• _Required action_:
In the extract on leading a team through leadership transitions, what does Sasha Rowe say uncertainty leads to?

• _Extract to read_:
____
Be authentic and acknowledge that times of transition are inherently uncomfortable. Assure your team that you will share information as you are able to and will support them in this time of change. At the same time, keep focused on your goals and provide steady guidance to the team as you weather the transition together. —Stan Garber, Scout RFP


7. Hold 1:1 meetings with team members

During times of leadership transition, you should get together with your team members for 1:1 meetings. During these meetings, your employees can comfortably address their concerns or ask any questions they have. Doing this will help you get to know your employees better and you can make each of them more comfortable with the transition, based on their individual needs. —Thomas Griffin, OptinMonster

8. Remind them you’re still focused on the mission

People hate change, even though it can be a good thing. Everyone on our team buys into our overall mission. The mission doesn’t change when there are personnel changes. When there is management instability, it’s the perfect time to reiterate that we’re still focused on the bigger task at hand and that the vision is still the same. —Joel Mathew, Fortress Consulting


9. Be confidently transparent in real time

Uncertainty leads to unnecessary questions, worry, and rumors. Let employees know what’s going on, why it’s happening, and what that means for them moving forward before the questions start being asked. Only then can you beat the rumor mill. Confident transparency is a proactive solution that lets your employees know they are your priority during any transition. —Sasha Rowe, Rivvly

10. Ease into the transition

Although it’s not possible to slow down every aspect of a leadership transition, it is helpful to gently ease into one new change at a time. Give your employees the chance to adjust and also ask them for their feedback. Their feedback can actually help you do a better job. Ease into leadership transitions and give your employees the time to get used to new changes. —Syed Balkhi, WPBeginner


11. Explain the “why”
____
• _Provided data_:
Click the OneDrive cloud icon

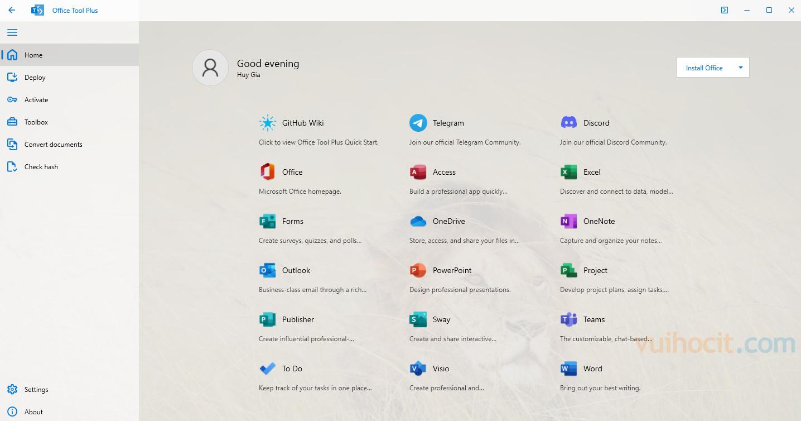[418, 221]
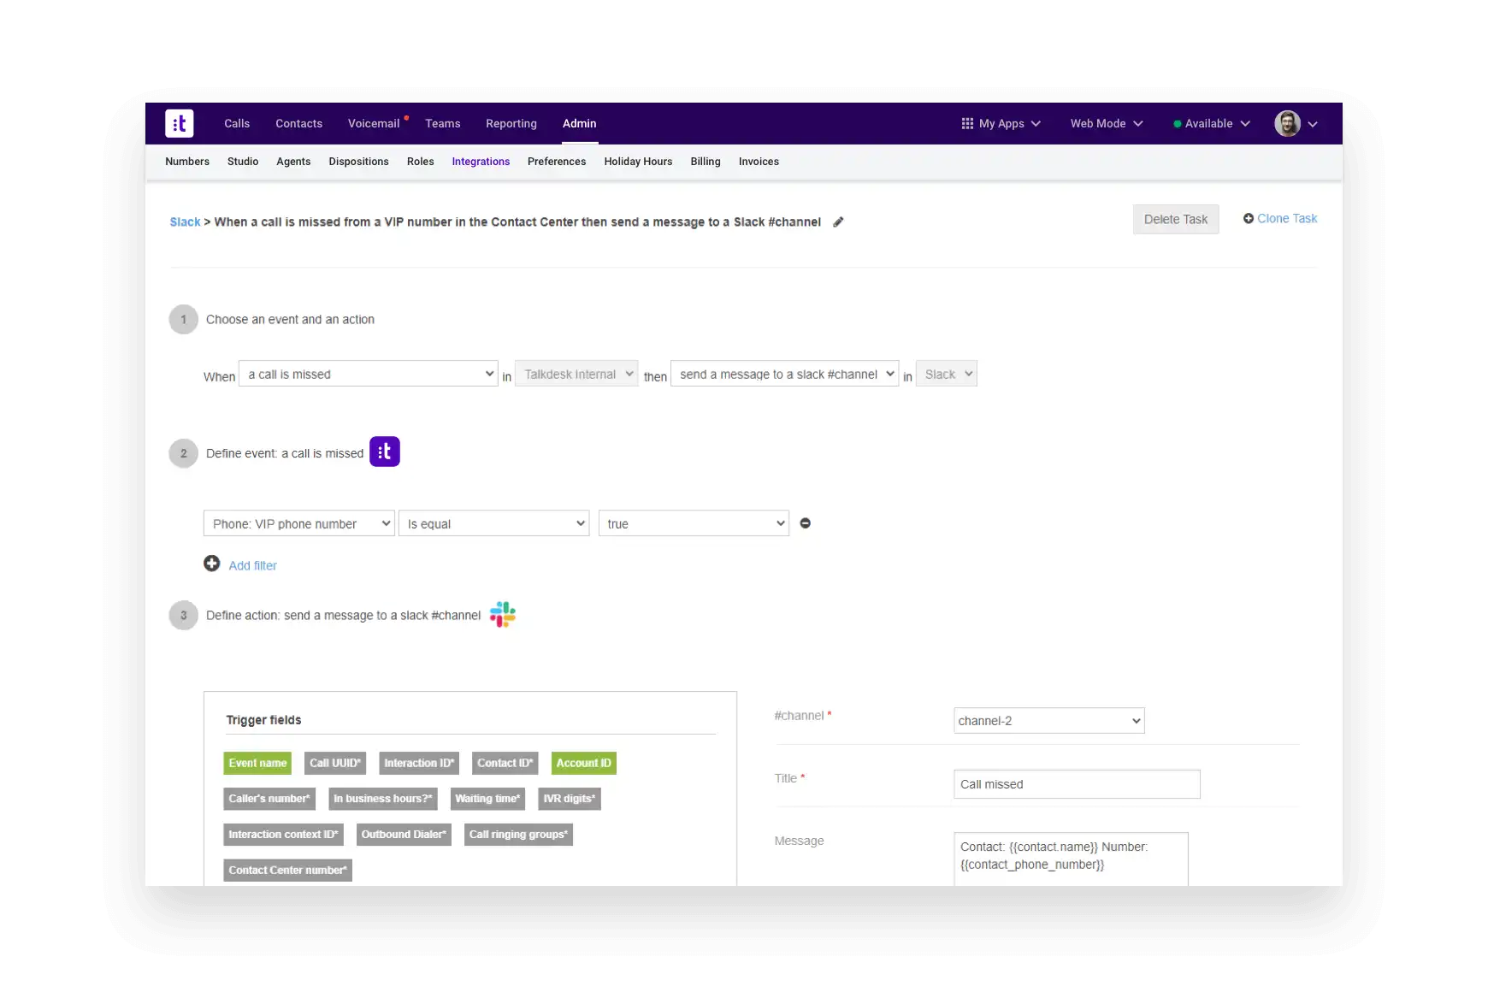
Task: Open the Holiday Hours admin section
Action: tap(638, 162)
____
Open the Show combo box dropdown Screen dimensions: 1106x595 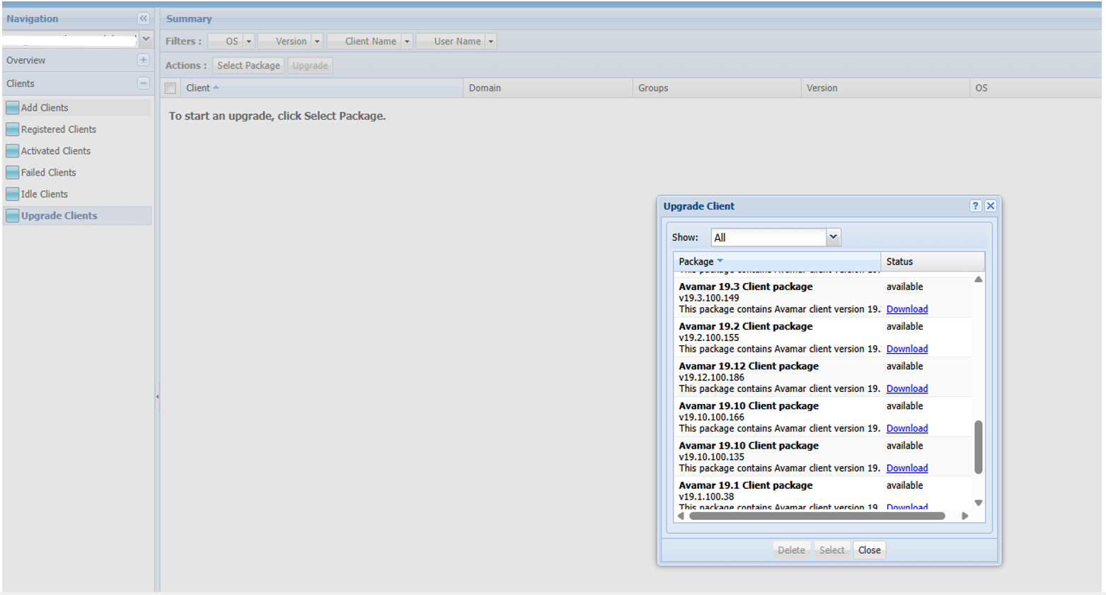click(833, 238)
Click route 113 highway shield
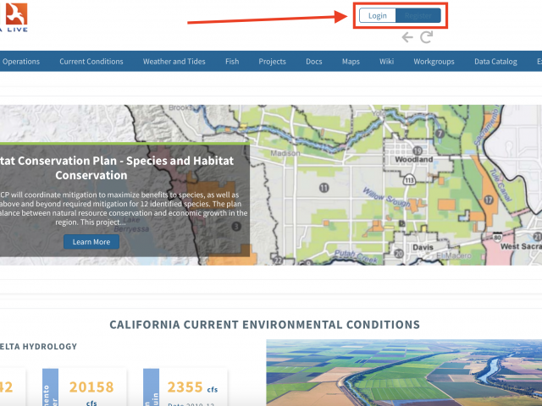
____
• _The answer_:
Unnecessary questions, worry, and rumors.